### EXERCISE DETAILS
Copy task, pictures excluded: set down exactly the lines from the one containing "Click the Guard app shield icon" to the end of the data below.

============

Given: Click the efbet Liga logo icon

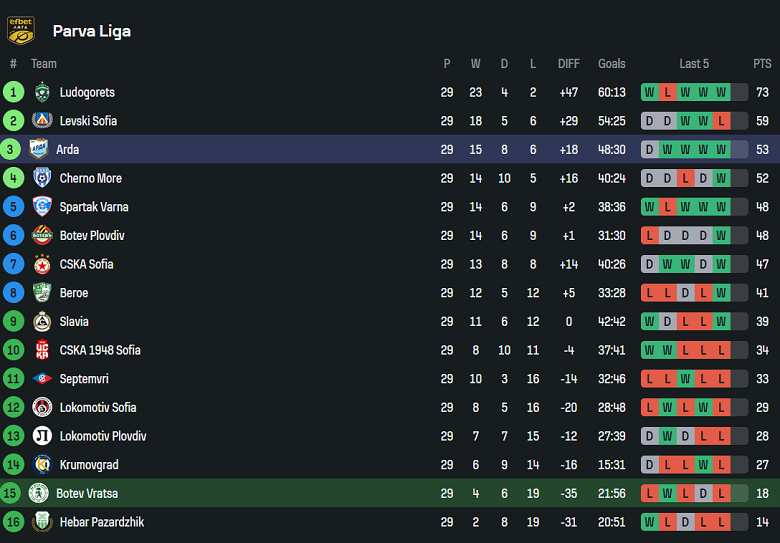Looking at the screenshot, I should coord(20,30).
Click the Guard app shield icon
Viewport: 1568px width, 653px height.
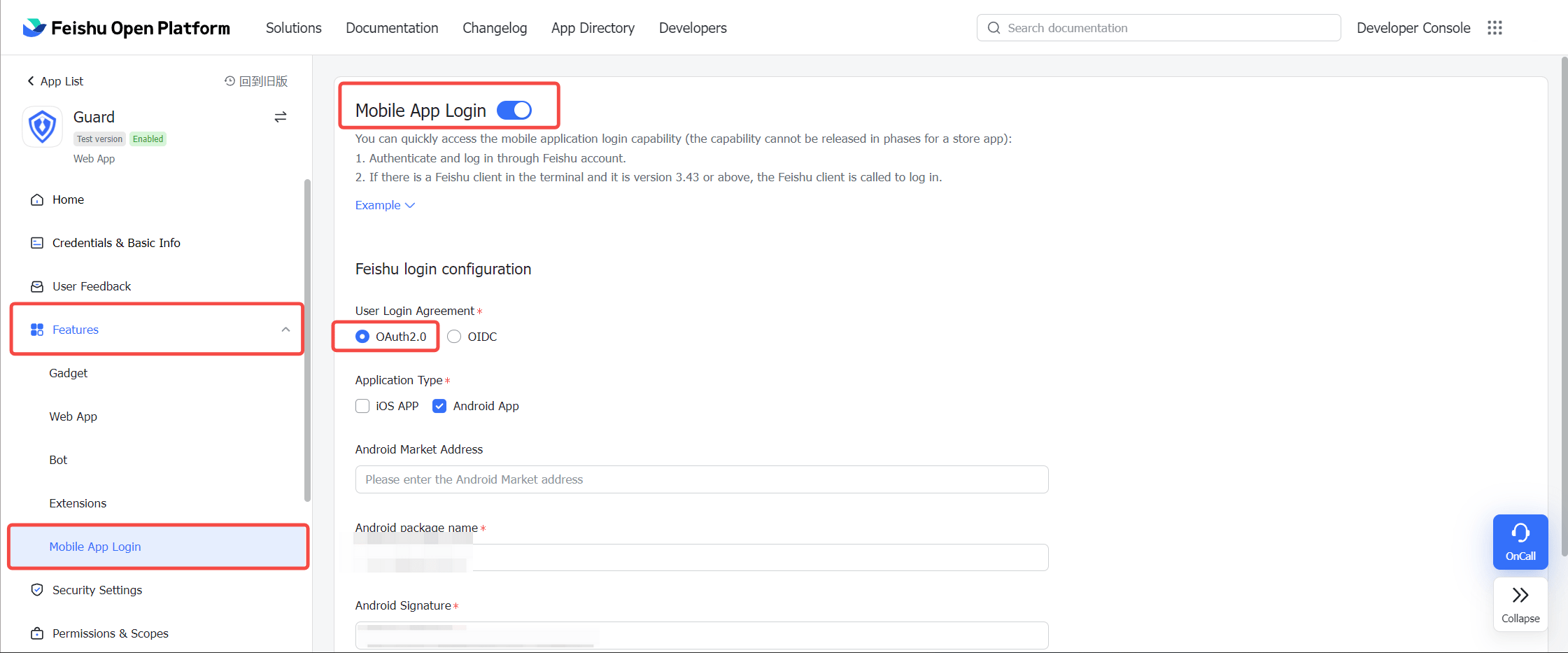coord(43,127)
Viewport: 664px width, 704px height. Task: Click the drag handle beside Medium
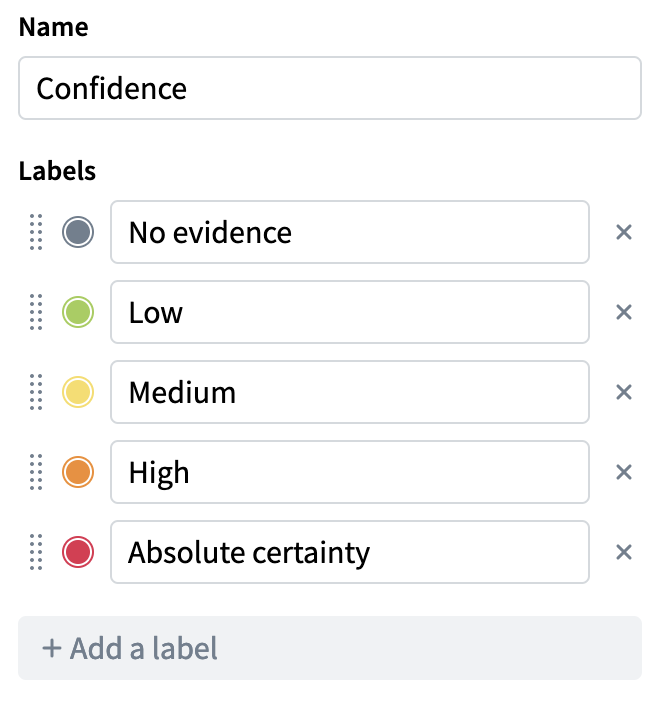[36, 392]
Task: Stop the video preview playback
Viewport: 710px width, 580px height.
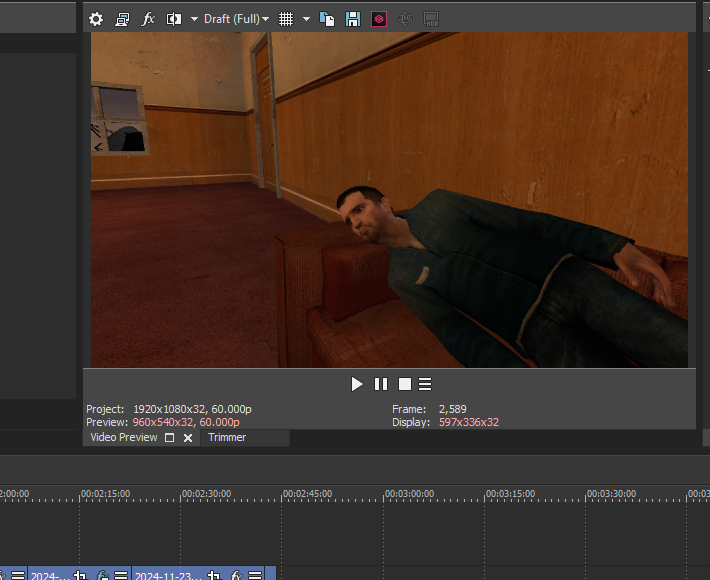Action: point(404,384)
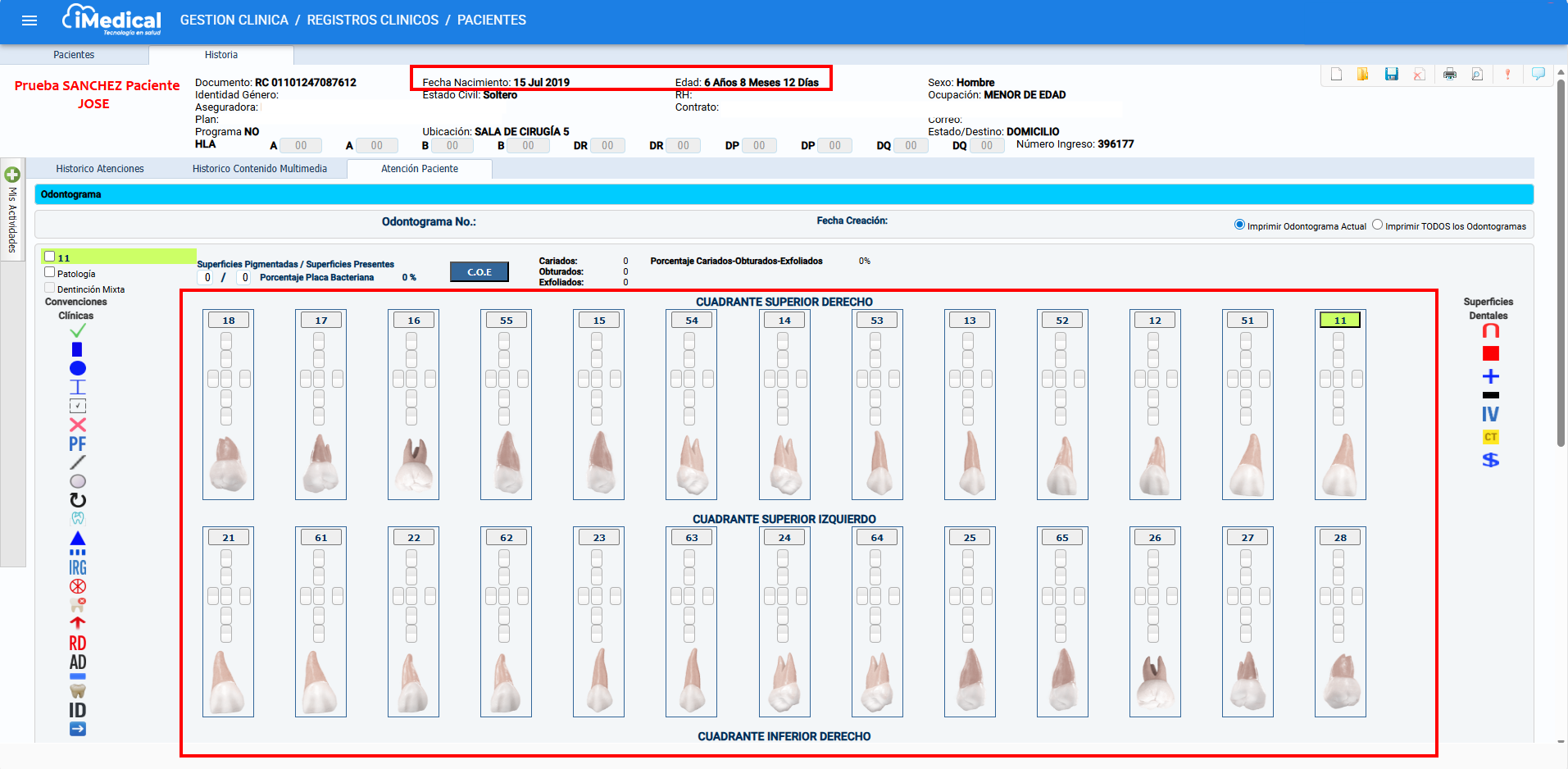The width and height of the screenshot is (1568, 769).
Task: Enable the Patología checkbox
Action: tap(50, 272)
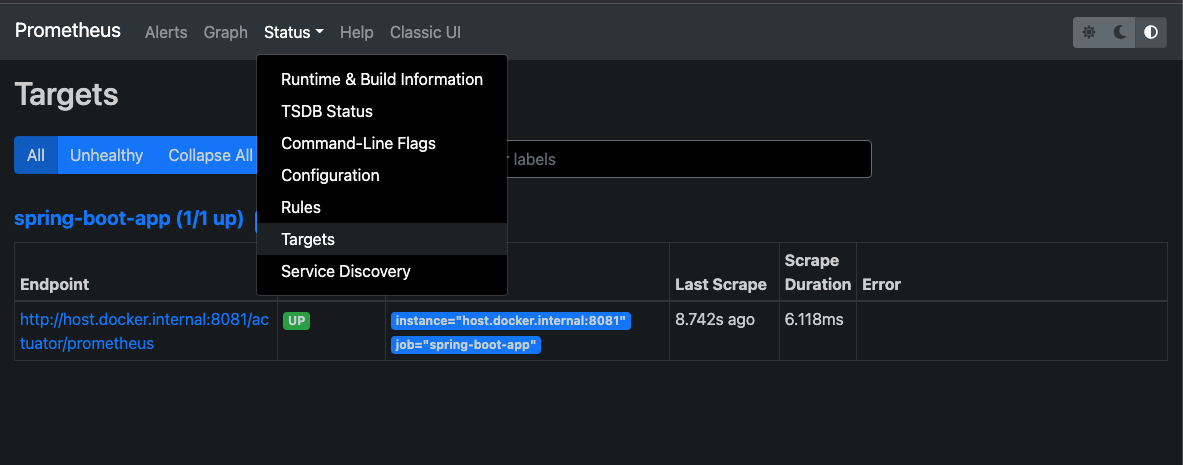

============

### YOUR SOLUTION
Click the Guard app shield icon
Viewport: 1568px width, 653px height.
coord(43,127)
Viewport: 664px width, 704px height. Task: Click the drag handle beside Medium
[36, 392]
Task: Stop the video preview playback
Viewport: 710px width, 580px height.
Action: point(404,384)
The width and height of the screenshot is (1568, 769).
Task: Enable the Patología checkbox
Action: tap(50, 272)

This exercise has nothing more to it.